Top of Material shown

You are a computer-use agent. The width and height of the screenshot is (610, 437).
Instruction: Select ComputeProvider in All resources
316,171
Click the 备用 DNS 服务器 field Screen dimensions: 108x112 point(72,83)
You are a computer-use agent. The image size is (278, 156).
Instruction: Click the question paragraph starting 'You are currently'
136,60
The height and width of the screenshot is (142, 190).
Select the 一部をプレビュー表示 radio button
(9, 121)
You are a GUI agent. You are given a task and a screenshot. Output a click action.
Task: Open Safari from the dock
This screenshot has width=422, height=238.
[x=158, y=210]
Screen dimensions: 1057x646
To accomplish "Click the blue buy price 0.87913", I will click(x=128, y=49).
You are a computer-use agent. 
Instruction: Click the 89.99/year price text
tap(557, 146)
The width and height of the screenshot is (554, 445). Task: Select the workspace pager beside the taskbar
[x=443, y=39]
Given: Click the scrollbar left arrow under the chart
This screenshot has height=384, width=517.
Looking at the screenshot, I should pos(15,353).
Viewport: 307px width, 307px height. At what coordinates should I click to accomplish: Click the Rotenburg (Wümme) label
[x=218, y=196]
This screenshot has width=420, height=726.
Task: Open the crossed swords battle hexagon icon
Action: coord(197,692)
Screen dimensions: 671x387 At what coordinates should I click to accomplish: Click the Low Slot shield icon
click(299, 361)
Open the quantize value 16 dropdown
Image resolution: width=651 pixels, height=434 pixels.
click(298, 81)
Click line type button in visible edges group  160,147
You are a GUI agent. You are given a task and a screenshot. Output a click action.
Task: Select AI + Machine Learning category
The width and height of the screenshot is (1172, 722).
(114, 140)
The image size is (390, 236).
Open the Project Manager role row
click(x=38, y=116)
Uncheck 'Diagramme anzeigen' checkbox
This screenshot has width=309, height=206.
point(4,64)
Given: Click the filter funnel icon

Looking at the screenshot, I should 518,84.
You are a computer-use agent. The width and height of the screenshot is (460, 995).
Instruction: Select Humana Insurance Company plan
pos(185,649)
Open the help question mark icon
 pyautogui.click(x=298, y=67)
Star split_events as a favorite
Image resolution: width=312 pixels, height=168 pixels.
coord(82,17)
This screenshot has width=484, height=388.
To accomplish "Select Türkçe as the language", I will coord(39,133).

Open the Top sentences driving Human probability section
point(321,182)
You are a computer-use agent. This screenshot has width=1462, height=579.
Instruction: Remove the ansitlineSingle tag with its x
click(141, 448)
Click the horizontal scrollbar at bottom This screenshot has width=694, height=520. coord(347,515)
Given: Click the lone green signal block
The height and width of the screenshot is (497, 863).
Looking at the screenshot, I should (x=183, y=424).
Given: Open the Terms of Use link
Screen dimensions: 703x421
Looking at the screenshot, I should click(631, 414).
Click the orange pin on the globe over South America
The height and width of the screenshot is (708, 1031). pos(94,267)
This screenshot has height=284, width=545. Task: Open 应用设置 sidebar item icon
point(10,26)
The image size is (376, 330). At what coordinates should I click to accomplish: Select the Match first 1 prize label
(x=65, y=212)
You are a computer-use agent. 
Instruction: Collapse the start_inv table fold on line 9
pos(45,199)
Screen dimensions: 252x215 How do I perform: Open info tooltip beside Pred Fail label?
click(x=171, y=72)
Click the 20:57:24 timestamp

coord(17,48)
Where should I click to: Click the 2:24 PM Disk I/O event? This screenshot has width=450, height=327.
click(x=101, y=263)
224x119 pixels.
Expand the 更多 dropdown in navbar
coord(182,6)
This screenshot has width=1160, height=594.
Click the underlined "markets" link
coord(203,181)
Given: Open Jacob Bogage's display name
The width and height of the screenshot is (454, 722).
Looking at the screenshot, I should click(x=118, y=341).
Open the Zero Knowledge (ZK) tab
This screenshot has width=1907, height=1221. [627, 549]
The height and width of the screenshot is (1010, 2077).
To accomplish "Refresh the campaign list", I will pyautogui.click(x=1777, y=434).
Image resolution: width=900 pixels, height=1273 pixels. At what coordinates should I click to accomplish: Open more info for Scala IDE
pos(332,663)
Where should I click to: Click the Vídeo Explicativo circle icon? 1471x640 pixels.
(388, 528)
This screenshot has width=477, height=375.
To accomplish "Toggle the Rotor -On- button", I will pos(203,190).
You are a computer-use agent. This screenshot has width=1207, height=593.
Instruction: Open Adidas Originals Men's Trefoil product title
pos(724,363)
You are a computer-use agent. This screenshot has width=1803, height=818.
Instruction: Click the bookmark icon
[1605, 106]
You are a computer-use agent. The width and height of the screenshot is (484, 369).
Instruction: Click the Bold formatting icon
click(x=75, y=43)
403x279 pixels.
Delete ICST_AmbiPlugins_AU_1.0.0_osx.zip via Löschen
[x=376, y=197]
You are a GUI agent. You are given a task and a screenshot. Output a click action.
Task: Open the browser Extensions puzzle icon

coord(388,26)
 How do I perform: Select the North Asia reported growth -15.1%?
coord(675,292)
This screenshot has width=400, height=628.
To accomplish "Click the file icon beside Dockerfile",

Bottom of Material shown

*Description of the task*. Your answer should be a single number: how many lines of the material contain the word "scrollbar".

*Answer to this task*. 2